Videographer service agreement states detailed services you are going to perform, time of completion, terms and restrictions, and payment and the deposit amount, payment dates, usage rights and kill fees.

Your Videographer service agreement should be so clear that they require no explanation from you. This is completely the wrong time to attempt to sell, or re-sell, the prospect on your services.

You have already done that. Assume the sale. Make sure every detail of this agreement is focused on their project, their deadline and their budget.

Think of your production meeting as a natural continuation of your sales presentation, only shorter. Review the project goals, schedule the approval dates/meetings, confirm the price, then both of you sign and date the agreement.


The following provision-by-provision instructions will help you understand the terms of your agreement.

Please review the entire document before starting your step-by-step process.

  • Cover Page: Include your company name and slogan, address, phone number and website.
  • Introduction: Identifies the document as a videography services agreement. Write in the date on which the agreement will become effective (often the date on which it is signed). Identify the parties and, if applicable, what type of organization(s) they are. Note that each party is given a name (e.g., “Agent”) that will be used throughout the agreement. As you probably guessed, the hiring party called the “Talent” and the filming party is called the “Agent.”
  • Section 1: Detail the services to be provided by Agent. Be sure to specify the type of event that Agent will by shooting video/taking pictures of, the type of finished product the Talent desires, number of copies of the video, etc. Attach an appendix if you require more space.

### Material provided
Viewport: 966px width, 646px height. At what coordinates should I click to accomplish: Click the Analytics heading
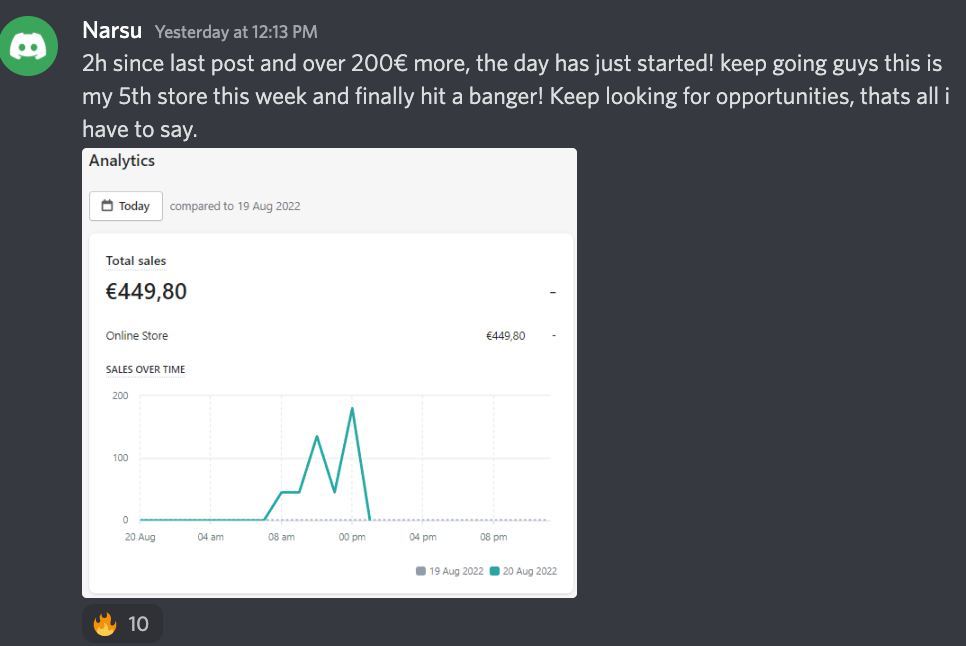pos(122,161)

### Goal
Can you carry on the guide to videographer service agreements from the point where it stops? The material comes from a different source than the text about videographer service agreements.

### Task output
  • Specify any restrictions upon the positioning, presence, or actions of Agent while shooting video for Talent.
  • Section 2: Time of Completion. Indicates that the agreement will last until termination or until the listed services are completed. This allows the parties to set a deadline by which all services must be finished. Delete this provision if you do not want to set an expiration date for your agreement.
  • Section 3: Equipment. If you’re providing equipment for your client to use- outline it here.
  • Section 4: Payment. The form of Exhibit A provided is meant as an example only. You and the other party should restructure and revise this exhibit to fit your situation and individual needs. There are three types of compensation arrangements outlined in the form. You can choose any of those, or come up with a separate structure better suited to your agreement
  • Section 5: Other expenses and accomodations. Any reimbursement for travel expenses, etc. Should be outlined here. Be sure to write none if there are none- don’t leave any holes in this agreement.
  • Section 6: Term. Agreed time upon when the project will be completed.
  • Section 7: Notice. Lists the addresses to which all official or legal correspondence should be delivered. Write in a mailing address for both the Company and the Videographer.
  • Section 8: General Provisions.The outline of the entire agreement for your client to review or add to.

Other Provisions to add:

  • Results and Proceeds. Grants ownership of all of the videos created by the Videographer under the Agreement to the Company. This includes the right to modify or edit the videos, and the right to make money from them. The Videographer expressly waives all of these rights under this section.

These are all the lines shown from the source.